Here is the fallacy in this logic, however. Turkey is the sole buyer of Iranian natural gas in the world and the only way for Iran to get gas payment money out of Turkey is to purchase Turkish gold, either directly or rerouting through other hub countries like the UAE or non-EU member Switzerland, in which Turkish gold exports soared to unprecedented levels in recent months. Of course, Iran, with decades of experience on how to circumvent sanctions, may come up with other clever plans to get what it wants with gas money in Turkey.
According to Çağlayan, Turkey earned $10.7 billion from gold exports this year. That, in rough figures, breaks down to $6.5 billion to Iran, $3.5 billion to the UAE and the rest to other countries. He argues that there are at least 20,000 different categories of Turkish export items and that there is no need to focus on one single item like gold. He argues that Turkey has no choice but to purchase Iranian gas. "If others have alternative solutions for us, let's sit down and examine these, but there is no such thing possible at the moment," he was quoted as saying.
Considering that Turkey's own gold production is worth some $2.5 billion this year, and there is some $9 billion worth of bank deposits in gold owned by Turkish consumers, the gold sold came partially from Turkey's own production stocks or private gold deposits, while the rest was made up of imports. Çağlayan explained that, from gold production, suppliers make $2.5 or $3 profit for the sale of one kilogram of unprocessed raw gold, corresponding to a nice profit for the Turkish gold industry. If we take Turkish Customs and Trade Minister Hayati Yazıcı's figures, Turkey exported 292,073 kilograms of gold as of Aug. 31. That means gold exporters made three-quarters of $1 million in profit, to say the least. Since the government removed the 18 percent customs fee levied on gold imports as of Jan. 1, this has brought another $100 to $200 advantage per kilogram to jewelry traders in Turkey, creating booming trade activity in gold and attracting Iranian buyers.

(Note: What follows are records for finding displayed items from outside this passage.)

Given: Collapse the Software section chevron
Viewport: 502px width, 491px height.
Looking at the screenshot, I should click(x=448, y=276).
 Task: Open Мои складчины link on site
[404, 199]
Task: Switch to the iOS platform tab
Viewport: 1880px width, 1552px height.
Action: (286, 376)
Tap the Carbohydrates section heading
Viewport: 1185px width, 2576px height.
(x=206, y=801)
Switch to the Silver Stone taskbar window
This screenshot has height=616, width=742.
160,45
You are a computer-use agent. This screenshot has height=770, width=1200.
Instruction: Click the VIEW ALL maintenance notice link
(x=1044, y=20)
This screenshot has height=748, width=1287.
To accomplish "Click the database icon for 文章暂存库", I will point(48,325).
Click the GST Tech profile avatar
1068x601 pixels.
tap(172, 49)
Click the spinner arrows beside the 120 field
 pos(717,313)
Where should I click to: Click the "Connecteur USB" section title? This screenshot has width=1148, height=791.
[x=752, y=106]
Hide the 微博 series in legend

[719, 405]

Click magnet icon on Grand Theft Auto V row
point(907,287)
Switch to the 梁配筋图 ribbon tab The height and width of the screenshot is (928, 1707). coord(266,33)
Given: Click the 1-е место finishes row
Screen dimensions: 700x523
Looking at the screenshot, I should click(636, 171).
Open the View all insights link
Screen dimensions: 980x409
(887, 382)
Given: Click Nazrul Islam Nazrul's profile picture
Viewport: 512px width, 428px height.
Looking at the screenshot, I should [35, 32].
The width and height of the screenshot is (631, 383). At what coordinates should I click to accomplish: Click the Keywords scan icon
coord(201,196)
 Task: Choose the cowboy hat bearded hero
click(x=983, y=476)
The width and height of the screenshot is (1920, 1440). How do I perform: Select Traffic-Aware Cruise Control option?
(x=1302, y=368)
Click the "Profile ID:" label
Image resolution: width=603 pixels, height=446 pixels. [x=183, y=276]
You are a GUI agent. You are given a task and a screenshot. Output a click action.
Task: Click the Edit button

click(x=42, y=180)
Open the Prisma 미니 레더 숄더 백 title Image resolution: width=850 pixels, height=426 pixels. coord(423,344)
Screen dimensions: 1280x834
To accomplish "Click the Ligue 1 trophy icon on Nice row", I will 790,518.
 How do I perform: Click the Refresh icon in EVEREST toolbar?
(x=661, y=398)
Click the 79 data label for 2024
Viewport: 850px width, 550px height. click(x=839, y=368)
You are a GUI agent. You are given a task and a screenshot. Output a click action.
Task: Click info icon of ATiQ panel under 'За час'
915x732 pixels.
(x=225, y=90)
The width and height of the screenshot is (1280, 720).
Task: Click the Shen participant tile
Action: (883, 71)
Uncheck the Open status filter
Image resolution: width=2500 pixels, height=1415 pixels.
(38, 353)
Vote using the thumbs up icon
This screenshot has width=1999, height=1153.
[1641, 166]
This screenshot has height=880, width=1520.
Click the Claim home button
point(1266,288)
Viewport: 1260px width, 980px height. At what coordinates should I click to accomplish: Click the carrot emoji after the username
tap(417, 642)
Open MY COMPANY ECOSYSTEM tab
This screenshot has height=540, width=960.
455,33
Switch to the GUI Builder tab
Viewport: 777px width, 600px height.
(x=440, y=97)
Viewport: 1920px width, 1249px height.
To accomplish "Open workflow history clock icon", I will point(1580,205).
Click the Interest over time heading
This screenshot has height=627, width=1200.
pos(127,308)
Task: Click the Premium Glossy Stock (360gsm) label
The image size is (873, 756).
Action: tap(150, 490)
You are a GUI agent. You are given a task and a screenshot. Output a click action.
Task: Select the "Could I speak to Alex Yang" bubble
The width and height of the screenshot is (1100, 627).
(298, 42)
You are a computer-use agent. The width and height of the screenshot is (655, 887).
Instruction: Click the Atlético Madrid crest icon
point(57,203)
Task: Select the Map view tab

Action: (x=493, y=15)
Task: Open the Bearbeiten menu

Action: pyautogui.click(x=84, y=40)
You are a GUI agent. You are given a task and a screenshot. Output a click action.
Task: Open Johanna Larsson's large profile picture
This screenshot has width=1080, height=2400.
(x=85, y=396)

Though the Turkish ministers' figures represent outdated figures, the most up-to-date data released by the Turkish Statistics Institute (TurkStat) state that Turkey's gold exports rose to a record $12 billion; a tenfold rise on the $1.2 billion increase in 2011. The rise in October alone was 14-fold on the year to $1.2 billion. That means further benefits to Turkish traders and the government accounting books. Economy Minister Babacan tried to dispel doubts that soaring gold exports to Iran have improved economic figures for Turkey, most specifically the chronic current account deficit (CAD) problem by narrowing it with a 7 percent drop. He noted that TurkStat has carefully factored gold sales in its calculations that are in line with global standards for statistics and was right to classify gold sales as export goods rather than currency tender. Yet the shadow cast on Turkey's export figures from gold sales to Iran is there and the perception is unfortunately not good.
Considering that there is a lot going on in Turkey's troubled neighborhood, Washington may feel the need to go easy on Ankara at the moment because it needs Turkey on its side to face challenges in the Middle East and North Africa. But to what extent the US will budge on these concerns is an open question.